## Your assignment
An exact copy of the listing below is required.

## Dataset
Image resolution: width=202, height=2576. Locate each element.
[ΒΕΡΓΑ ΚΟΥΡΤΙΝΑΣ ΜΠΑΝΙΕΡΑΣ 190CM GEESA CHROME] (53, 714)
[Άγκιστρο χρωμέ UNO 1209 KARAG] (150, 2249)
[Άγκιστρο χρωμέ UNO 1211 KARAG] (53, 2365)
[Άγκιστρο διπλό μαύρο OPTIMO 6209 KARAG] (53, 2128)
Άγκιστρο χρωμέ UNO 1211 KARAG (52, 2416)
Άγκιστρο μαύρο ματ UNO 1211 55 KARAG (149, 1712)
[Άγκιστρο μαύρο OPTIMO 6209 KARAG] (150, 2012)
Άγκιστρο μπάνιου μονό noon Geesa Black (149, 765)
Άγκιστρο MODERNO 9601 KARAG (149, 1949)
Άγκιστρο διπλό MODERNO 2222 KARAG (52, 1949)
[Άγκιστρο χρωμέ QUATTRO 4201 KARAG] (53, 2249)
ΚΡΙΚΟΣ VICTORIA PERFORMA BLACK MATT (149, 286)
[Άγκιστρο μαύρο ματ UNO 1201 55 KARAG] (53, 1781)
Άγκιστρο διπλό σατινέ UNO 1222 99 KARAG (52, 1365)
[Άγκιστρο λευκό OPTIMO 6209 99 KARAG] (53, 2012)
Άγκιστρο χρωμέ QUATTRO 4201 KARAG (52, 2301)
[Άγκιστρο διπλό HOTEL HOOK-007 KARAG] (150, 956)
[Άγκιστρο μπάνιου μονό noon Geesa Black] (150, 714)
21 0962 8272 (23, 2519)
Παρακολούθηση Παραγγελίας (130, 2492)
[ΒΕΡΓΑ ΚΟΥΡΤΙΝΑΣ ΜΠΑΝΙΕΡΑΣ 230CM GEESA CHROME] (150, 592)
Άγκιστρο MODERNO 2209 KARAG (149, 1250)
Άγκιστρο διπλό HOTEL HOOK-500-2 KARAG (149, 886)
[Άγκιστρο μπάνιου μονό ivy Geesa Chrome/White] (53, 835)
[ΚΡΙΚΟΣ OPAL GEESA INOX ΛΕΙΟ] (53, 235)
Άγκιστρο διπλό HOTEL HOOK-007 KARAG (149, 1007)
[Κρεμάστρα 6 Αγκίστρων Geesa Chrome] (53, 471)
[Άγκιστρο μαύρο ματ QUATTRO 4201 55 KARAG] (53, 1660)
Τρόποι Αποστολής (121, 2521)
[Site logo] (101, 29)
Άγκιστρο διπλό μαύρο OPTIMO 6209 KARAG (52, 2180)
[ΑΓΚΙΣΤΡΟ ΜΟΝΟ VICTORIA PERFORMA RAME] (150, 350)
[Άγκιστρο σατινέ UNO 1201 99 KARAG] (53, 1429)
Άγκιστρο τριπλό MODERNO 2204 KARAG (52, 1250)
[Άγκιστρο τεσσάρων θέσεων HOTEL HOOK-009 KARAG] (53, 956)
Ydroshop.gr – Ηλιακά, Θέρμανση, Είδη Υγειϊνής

## Solution for this task
Image resolution: width=202, height=2576. Locate each element.
[ΒΕΡΓΑ ΚΟΥΡΤΙΝΑΣ ΜΠΑΝΙΕΡΑΣ 190CM GEESA CHROME] (53, 714)
[Άγκιστρο χρωμέ UNO 1209 KARAG] (150, 2249)
[Άγκιστρο χρωμέ UNO 1211 KARAG] (53, 2365)
[Άγκιστρο διπλό μαύρο OPTIMO 6209 KARAG] (53, 2128)
Άγκιστρο χρωμέ UNO 1211 KARAG (52, 2416)
Άγκιστρο μαύρο ματ UNO 1211 55 KARAG (149, 1712)
[Άγκιστρο μαύρο OPTIMO 6209 KARAG] (150, 2012)
Άγκιστρο μπάνιου μονό noon Geesa Black (149, 765)
Άγκιστρο MODERNO 9601 KARAG (149, 1949)
Άγκιστρο διπλό MODERNO 2222 KARAG (52, 1949)
[Άγκιστρο χρωμέ QUATTRO 4201 KARAG] (53, 2249)
ΚΡΙΚΟΣ VICTORIA PERFORMA BLACK MATT (149, 286)
[Άγκιστρο μαύρο ματ UNO 1201 55 KARAG] (53, 1781)
Άγκιστρο διπλό σατινέ UNO 1222 99 KARAG (52, 1365)
[Άγκιστρο λευκό OPTIMO 6209 99 KARAG] (53, 2012)
Άγκιστρο χρωμέ QUATTRO 4201 KARAG (52, 2301)
[Άγκιστρο διπλό HOTEL HOOK-007 KARAG] (150, 956)
[Άγκιστρο μπάνιου μονό noon Geesa Black] (150, 714)
21 0962 8272 (23, 2519)
Παρακολούθηση Παραγγελίας (130, 2492)
[ΒΕΡΓΑ ΚΟΥΡΤΙΝΑΣ ΜΠΑΝΙΕΡΑΣ 230CM GEESA CHROME] (150, 592)
Άγκιστρο MODERNO 2209 KARAG (149, 1250)
Άγκιστρο διπλό HOTEL HOOK-500-2 KARAG (149, 886)
[Άγκιστρο μπάνιου μονό ivy Geesa Chrome/White] (53, 835)
[ΚΡΙΚΟΣ OPAL GEESA INOX ΛΕΙΟ] (53, 235)
Άγκιστρο διπλό HOTEL HOOK-007 KARAG (149, 1007)
[Κρεμάστρα 6 Αγκίστρων Geesa Chrome] (53, 471)
[Άγκιστρο μαύρο ματ QUATTRO 4201 55 KARAG] (53, 1660)
Τρόποι Αποστολής (121, 2521)
[Site logo] (101, 29)
Άγκιστρο διπλό μαύρο OPTIMO 6209 KARAG (52, 2180)
[ΑΓΚΙΣΤΡΟ ΜΟΝΟ VICTORIA PERFORMA RAME] (150, 350)
[Άγκιστρο σατινέ UNO 1201 99 KARAG] (53, 1429)
Άγκιστρο τριπλό MODERNO 2204 KARAG (52, 1250)
[Άγκιστρο τεσσάρων θέσεων HOTEL HOOK-009 KARAG] (53, 956)
Ydroshop.gr – Ηλιακά, Θέρμανση, Είδη Υγειϊνής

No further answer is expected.